* **Exercise prompt**:
Reproduce verbatim the stretch of the Week 8 course notes below from "- dynamic dimensions" through "revision to distribution?".

* **Text block**:
[start]

Notes and Overview for Week 8
ENGL 5362, Fall 2023
Agenda
- compose thyself
- Questions re the Digital project
- Followup questions from Part II of Update Culture: Timing, Attention, Management?
- Starting in on Circulation as an Emergent Threshold Concept
- Volunteers for next set of talking points, Oct. 26
Assigned readings can always be found on Blackboard. Addional resources should be there, and if not are accessible through our Library)
Notes and Questions for CWR (Intro, by laurie Gries)
Your questions and talking points
- Volunteers created the following talking points:
Introduction: Circulation as an Emergent Threshold Concept
- spatiotemporal flow
- cultural-rhetorical process
- dynamic, ubiquitous flow of discourse, ideas, information, etc. (p. 5); a “focus on how bodies, artifacts, words, pictures, and other things flow within and across cultures to affect meaningful change” (p. 7)
- “rhetorical theory has always been preidcated on the circulation of ideas, feelings, and mores” (p.3) (doxa, delivery, commonplaces)
If you’re going to study circulation, what broad questions are you working with, and what more specific questions might you or do you need to ask?
- how do things (people, ideas, images, and discourse) become persuasive as they move through the world and enter into various associations?
- dynamic dimensions of rhetoric–how is rhetoric a distributed event that unfolds with time in and across neetworks of emergent relations?
- affective dimensions of rhetoric–how does rhetoric become ‘contagious’ as is moves individual/collective bodies in both conscious and unconscious ways?
- new materialist dimensions of rhetoric–how do things become agentive and vital as they engage in various activities?
How do we distinguish between distribution and circulation?
How does circulation come into play throughout your writing process–from invention to revision to distribution?
Think of a collaboration–how can we analyze the circulation of information in that process? What does analyzing/understanding circulation help you do in that context?
Memes and circulation
Le’s talk about memes:
- Compile 3 to 5 of your current favorite memes and post them to the “memeblog” in Blackboard. Post what you want–it can be as niche or broad as you want. Remember it’s a class and we’re people.

[end]

* **Extracted records**:

[start]

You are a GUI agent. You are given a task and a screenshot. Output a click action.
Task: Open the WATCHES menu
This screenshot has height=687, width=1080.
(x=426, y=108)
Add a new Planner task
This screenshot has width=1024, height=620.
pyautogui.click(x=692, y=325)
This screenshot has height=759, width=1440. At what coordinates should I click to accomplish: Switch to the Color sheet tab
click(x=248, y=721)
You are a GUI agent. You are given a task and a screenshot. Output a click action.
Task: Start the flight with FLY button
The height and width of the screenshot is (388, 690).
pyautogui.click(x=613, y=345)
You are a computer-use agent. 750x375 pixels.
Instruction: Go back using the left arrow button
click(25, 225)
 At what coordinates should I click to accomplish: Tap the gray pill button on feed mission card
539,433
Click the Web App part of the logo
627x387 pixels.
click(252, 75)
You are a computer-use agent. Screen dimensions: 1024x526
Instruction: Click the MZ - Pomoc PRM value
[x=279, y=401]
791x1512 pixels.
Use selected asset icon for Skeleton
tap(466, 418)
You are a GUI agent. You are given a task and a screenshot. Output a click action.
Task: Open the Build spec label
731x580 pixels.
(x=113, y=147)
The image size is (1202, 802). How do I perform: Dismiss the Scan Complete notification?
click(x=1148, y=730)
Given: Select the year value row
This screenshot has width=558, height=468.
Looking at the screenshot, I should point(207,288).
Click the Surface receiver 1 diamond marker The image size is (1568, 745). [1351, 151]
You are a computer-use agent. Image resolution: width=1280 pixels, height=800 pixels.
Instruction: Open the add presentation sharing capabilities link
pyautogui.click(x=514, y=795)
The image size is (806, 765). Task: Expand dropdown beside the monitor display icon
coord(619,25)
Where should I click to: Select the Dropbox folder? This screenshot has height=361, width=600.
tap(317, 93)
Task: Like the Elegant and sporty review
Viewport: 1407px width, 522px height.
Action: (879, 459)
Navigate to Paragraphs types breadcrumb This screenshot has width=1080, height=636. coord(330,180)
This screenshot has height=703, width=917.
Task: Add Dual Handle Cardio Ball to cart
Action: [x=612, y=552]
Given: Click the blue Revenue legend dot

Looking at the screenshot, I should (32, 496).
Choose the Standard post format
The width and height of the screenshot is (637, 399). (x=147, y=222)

[end]

* **Task solution**:
- dynamic dimensions of rhetoric–how is rhetoric a distributed event that unfolds with time in and across neetworks of emergent relations?
- affective dimensions of rhetoric–how does rhetoric become ‘contagious’ as is moves individual/collective bodies in both conscious and unconscious ways?
- new materialist dimensions of rhetoric–how do things become agentive and vital as they engage in various activities?
How do we distinguish between distribution and circulation?
How does circulation come into play throughout your writing process–from invention to revision to distribution?